– Сейчас говорю! Надоела мне вся эта катавасия, Уотерхаус! Мы ловим собственный хвост! И чего добились? Смотри сюда, на эту громадную черную кляксу! – Он ткнул в доску, где Чарли черным маркером написала имена всех участников дела, а возможные связи отметила стрелочками между ними. Пруст был прав: связей оказалось немыслимо много, и схема Чарли напоминала патологически жирного паука: сплетение линий, стрелок, кружков, петель. Абрис хаоса. – Видел ты когда-нибудь настолько безрадостное зрелище? Утешь меня, потому что я не видел!
Кстати, о безрадостном.
– Джульетта Хейворт замолчала, сэр.
– А когда она заговорила?
– Нет, вообще замолчала. Я два раза ее вызывал, но ни слова не добился. Я знал, что так произойдет. Чем ближе мы, по ее мнению, к истине, тем меньше она готова сказать. Доказательств, чтобы ее посадить, у нас хватает, но…
– Но этого недостаточно, – закончил Пруст. – Как бы мне ни хотелось отрапортовать начальству, я желаю абсолютно точно знать, что произошло. Мне нужна ясная картина, Уотерхаус.
– Мне тоже, сэр. Картина уже проясняется. Мы уверены, что Энгилли выбирал своих жертв по веб-сайтам. Двум из них сайты разрабатывала Ивон Котчин.
– Как насчет Тани, официантки из Кардиффа, которая писала с трудом? У нее тоже был собственный веб-сайт?
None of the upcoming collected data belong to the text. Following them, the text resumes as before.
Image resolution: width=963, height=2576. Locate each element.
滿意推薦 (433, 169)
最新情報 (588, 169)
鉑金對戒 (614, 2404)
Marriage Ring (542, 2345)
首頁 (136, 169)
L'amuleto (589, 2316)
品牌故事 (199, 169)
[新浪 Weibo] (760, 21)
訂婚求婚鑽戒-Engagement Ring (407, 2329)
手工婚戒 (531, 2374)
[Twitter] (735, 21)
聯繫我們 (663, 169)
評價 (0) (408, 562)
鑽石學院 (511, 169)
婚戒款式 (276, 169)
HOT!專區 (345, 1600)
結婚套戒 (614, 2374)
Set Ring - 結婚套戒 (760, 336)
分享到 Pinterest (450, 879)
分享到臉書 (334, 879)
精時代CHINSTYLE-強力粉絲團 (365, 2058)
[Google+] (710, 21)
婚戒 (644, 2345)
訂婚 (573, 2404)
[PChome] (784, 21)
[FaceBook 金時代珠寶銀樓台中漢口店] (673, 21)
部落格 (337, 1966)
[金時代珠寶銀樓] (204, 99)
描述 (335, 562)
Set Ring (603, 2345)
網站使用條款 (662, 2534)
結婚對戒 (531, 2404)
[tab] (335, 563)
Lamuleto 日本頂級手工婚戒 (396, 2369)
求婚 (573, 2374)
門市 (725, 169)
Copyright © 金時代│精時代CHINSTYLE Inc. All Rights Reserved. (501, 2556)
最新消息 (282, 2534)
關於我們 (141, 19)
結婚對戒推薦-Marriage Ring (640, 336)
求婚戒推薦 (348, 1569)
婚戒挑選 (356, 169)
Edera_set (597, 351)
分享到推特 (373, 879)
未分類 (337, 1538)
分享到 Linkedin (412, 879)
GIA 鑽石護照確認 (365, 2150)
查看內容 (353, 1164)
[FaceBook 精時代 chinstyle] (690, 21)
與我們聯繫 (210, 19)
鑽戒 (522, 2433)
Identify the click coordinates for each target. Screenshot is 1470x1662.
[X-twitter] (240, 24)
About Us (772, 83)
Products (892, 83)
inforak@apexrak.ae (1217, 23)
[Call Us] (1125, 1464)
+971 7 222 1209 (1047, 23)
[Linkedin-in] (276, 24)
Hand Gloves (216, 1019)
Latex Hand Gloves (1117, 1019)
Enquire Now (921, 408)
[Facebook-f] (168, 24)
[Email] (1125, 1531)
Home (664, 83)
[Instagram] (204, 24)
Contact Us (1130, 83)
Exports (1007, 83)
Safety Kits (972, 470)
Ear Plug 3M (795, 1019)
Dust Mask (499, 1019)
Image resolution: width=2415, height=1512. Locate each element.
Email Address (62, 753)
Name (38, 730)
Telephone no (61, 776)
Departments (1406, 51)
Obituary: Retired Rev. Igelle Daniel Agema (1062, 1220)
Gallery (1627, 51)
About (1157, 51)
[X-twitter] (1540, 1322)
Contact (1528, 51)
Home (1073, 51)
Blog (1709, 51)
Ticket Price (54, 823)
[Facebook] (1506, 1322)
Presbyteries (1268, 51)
– Таня – исключение, – признал Саймон. – Мы также можем объяснить присутствие зрителей. Энгилли устраивал платные холостяцкие вечеринки с изнасилованием. Я обнаружил следы его деятельности в Интернете. Собственно, этим я и занимался…
– Вместо того чтобы поговорить с сержантом или попытаться отыскать Наоми Дженкинс, – с нажимом произнес Пруст. – Или рассказать мне правду о том, что в действительности происходит в твоих оригинальных мозгах и твоей еще более оригинальной жизни, Уотерхаус. Уж извини за прямоту.
Саймон оцепенел. Инспектор впервые за много лет намеренно его обидел. «Для Снеговика, – сказала бы Чарли, – оригинал – любой, у кого нет жены, которая печет булки и штопает носки». Саймон отчетливо услышал ее голос, но лучше бы она была рядом.
Жизнь его и впрямь нормальной не назовешь. Подруги нет, друзей настоящих нет… Кроме Чарли.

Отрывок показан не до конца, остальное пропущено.